### Listed records

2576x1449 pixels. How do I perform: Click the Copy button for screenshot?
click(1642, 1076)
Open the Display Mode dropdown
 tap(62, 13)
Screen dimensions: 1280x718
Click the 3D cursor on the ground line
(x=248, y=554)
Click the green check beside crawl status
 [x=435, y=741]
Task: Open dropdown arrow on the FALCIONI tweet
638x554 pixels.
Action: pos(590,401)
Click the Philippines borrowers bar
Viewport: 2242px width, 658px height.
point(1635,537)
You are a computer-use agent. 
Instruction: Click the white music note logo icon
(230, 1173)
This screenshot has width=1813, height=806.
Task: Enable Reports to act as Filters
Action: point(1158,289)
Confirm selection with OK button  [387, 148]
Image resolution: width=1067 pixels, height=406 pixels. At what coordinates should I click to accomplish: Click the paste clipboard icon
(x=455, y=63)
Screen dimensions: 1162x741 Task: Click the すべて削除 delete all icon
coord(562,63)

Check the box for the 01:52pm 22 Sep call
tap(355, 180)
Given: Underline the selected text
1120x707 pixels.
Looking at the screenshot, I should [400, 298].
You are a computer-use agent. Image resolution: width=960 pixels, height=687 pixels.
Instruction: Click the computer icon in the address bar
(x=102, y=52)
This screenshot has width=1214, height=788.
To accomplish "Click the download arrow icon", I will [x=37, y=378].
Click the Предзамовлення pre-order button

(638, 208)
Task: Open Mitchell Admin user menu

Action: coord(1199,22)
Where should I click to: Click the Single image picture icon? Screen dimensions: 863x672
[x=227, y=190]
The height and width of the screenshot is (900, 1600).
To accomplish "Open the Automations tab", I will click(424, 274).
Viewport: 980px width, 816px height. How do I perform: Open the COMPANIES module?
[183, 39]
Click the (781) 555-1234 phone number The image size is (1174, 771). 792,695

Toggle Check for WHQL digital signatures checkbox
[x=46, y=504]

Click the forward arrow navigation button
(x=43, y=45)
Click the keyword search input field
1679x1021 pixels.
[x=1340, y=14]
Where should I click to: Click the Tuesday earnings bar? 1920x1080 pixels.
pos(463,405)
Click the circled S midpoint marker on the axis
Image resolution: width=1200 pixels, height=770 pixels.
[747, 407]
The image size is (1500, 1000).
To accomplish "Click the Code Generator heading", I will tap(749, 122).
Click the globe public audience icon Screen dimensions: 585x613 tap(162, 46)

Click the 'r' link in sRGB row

### Work to complete
Return every line of the records in which the word "size" is found.

### Output
Click the (781) 555-1234 phone number The image size is (1174, 771). 792,695
The image size is (1500, 1000).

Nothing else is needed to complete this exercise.